DIRECTIONS FOR THIS TASK: Go through the entries below and copy each line that holds the word "height".
[[ SUPPLIED DATA open ]]
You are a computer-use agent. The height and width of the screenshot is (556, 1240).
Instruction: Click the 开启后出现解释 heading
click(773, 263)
[[ SUPPLIED DATA closed ]]
[[ SUPPLIED DATA open ]]
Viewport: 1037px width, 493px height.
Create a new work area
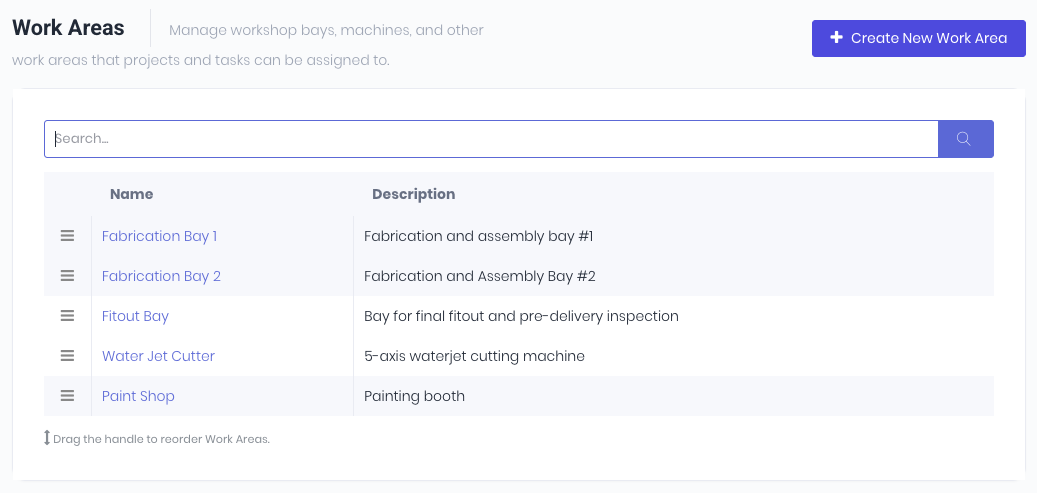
[[ SUPPLIED DATA closed ]]
EXERCISE OUTPUT:
You are a computer-use agent. The height and width of the screenshot is (556, 1240).
Viewport: 1037px width, 493px height.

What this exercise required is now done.